* BEGIN *

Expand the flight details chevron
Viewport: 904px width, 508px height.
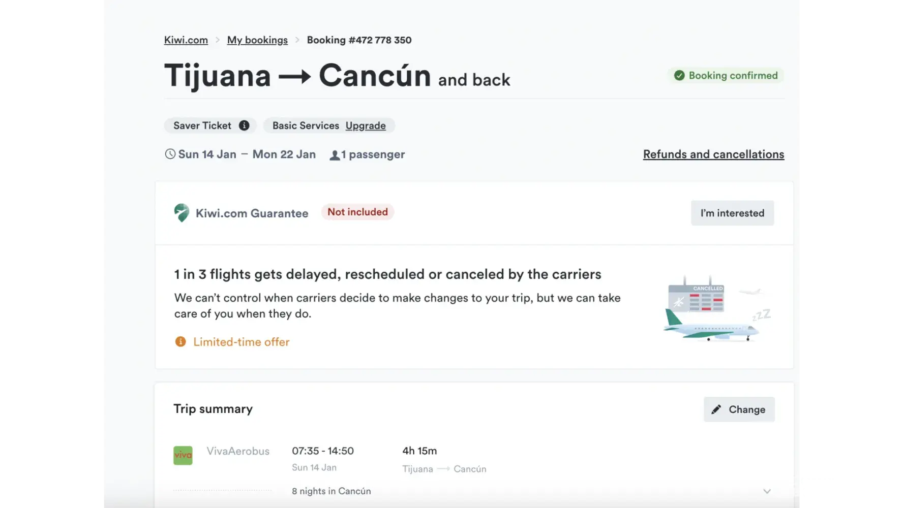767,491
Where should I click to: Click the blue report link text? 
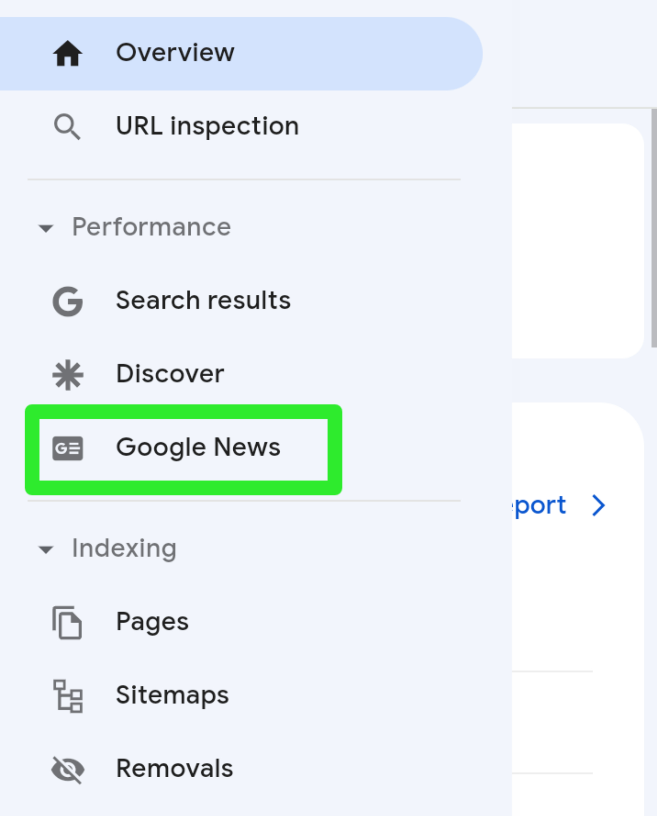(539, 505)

* END *

● THE PROBLEM
Duplicate every line of the records above as they stand, leaving out the pictures.

● RESULT FOR THIS EXERCISE
Expand the flight details chevron
Viewport: 904px width, 508px height.
767,491
Where should I click to: Click the blue report link text? 
(539, 505)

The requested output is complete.